Steps against Hong Kong's financial system risk hurting U.S., Western and Hong Kong companies and consumers, according to the report here, citing U.S. officials and analysts.
Measures like more targeted sanctions against Chinese officials and trade moves against products made in Hong Kong would have little impact on Beijing’s integration of the city into the mainland’s political and security system, the Journal added.
On Thursday, Trump administration officials discussed Hong Kong plans in a White House meeting, people familiar with the gathering told the Journal. Officials will regroup early this week and may announce sanctions or other measures, one person added.
Washington last week imposed sanctions on the autonomous region of Xinjiang’s Communist Party Secretary Chen Quanguo, a member of China’s powerful Politburo, and three other officials.

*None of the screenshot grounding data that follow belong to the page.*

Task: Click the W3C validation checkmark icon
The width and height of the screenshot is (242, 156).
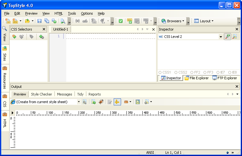Action: coord(130,21)
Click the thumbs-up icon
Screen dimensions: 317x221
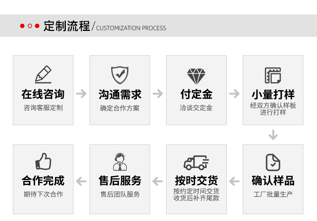[x=43, y=162]
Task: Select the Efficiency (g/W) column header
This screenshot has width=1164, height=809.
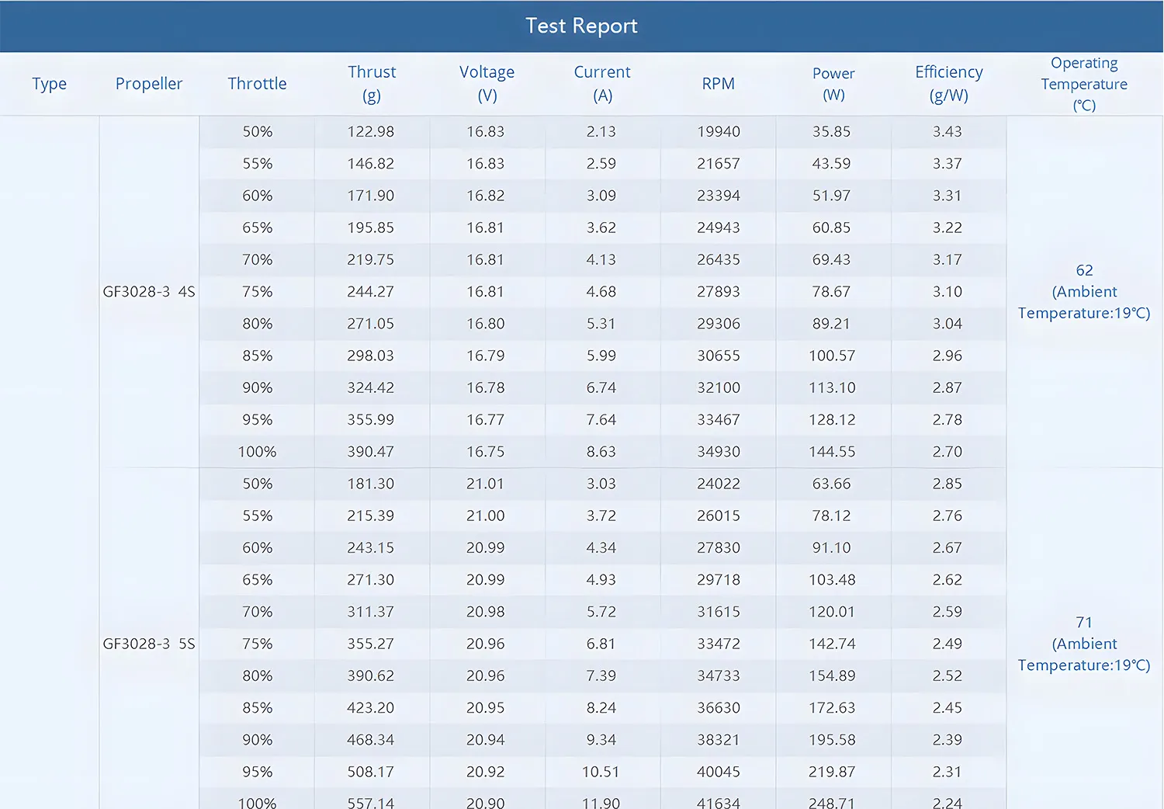Action: [x=948, y=84]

Beijing described the sanctions as “deeply detrimental” to mutual relations between the countries and warned that China would impose reciprocal measures on U.S. officials and organizations.
As bilateral tensions escalate over matters ranging from the coronavirus, trade, the new Hong Kong security law and allegations of human rights violations against Uighurs in the Xinjiang region, the U.S. government alerted American citizens on Saturday to “exercise increased caution” in China.
Earlier, a Bloomberg report said Trump’s top advisers weighed proposals to undermine the Hong Kong currency’s peg to the U.S. dollar, although the idea did not appear to have gained traction.
Chinese state lenders were revamping contingency plans over the threat of U.S. sanctions, according to a Reuters report last week.